| Exercise |
Copy out the items word for word, from the first one through the line containing "before-sp-px-last-y-axis-label: sp_PX_LAST is", with that line included.

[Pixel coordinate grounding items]

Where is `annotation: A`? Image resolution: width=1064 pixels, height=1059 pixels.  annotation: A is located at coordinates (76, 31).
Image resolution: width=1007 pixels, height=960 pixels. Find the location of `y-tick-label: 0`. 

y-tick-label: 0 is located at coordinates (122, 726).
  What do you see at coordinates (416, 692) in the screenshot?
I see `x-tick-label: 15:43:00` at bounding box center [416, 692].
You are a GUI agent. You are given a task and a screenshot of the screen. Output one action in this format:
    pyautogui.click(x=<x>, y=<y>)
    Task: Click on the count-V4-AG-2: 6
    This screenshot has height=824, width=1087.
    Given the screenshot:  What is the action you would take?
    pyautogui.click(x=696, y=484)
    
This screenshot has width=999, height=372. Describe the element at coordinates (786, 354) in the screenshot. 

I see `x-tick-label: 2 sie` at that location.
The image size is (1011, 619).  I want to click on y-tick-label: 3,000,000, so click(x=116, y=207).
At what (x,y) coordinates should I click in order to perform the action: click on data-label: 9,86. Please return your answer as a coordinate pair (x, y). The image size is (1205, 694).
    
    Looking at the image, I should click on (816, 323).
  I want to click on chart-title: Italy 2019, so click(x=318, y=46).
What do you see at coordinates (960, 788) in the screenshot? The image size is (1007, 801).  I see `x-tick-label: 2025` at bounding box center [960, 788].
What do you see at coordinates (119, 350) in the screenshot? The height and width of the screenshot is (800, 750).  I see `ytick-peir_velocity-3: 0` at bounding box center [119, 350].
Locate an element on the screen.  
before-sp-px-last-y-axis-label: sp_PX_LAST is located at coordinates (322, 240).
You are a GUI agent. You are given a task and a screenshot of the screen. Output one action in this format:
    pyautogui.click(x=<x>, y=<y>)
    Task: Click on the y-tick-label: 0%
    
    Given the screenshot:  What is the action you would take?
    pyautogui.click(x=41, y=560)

| Answer for the task |
Where is `annotation: A`? Image resolution: width=1064 pixels, height=1059 pixels.  annotation: A is located at coordinates (76, 31).
Image resolution: width=1007 pixels, height=960 pixels. Find the location of `y-tick-label: 0`. 

y-tick-label: 0 is located at coordinates (122, 726).
  What do you see at coordinates (416, 692) in the screenshot?
I see `x-tick-label: 15:43:00` at bounding box center [416, 692].
You are a GUI agent. You are given a task and a screenshot of the screen. Output one action in this format:
    pyautogui.click(x=<x>, y=<y>)
    Task: Click on the count-V4-AG-2: 6
    This screenshot has height=824, width=1087.
    Given the screenshot:  What is the action you would take?
    pyautogui.click(x=696, y=484)
    
This screenshot has width=999, height=372. Describe the element at coordinates (786, 354) in the screenshot. 

I see `x-tick-label: 2 sie` at that location.
The image size is (1011, 619).  I want to click on y-tick-label: 3,000,000, so click(x=116, y=207).
At what (x,y) coordinates should I click in order to perform the action: click on data-label: 9,86. Please return your answer as a coordinate pair (x, y). The image size is (1205, 694).
    
    Looking at the image, I should click on (816, 323).
  I want to click on chart-title: Italy 2019, so click(x=318, y=46).
What do you see at coordinates (960, 788) in the screenshot? The image size is (1007, 801).  I see `x-tick-label: 2025` at bounding box center [960, 788].
What do you see at coordinates (119, 350) in the screenshot? The height and width of the screenshot is (800, 750).  I see `ytick-peir_velocity-3: 0` at bounding box center [119, 350].
Locate an element on the screen.  
before-sp-px-last-y-axis-label: sp_PX_LAST is located at coordinates (322, 240).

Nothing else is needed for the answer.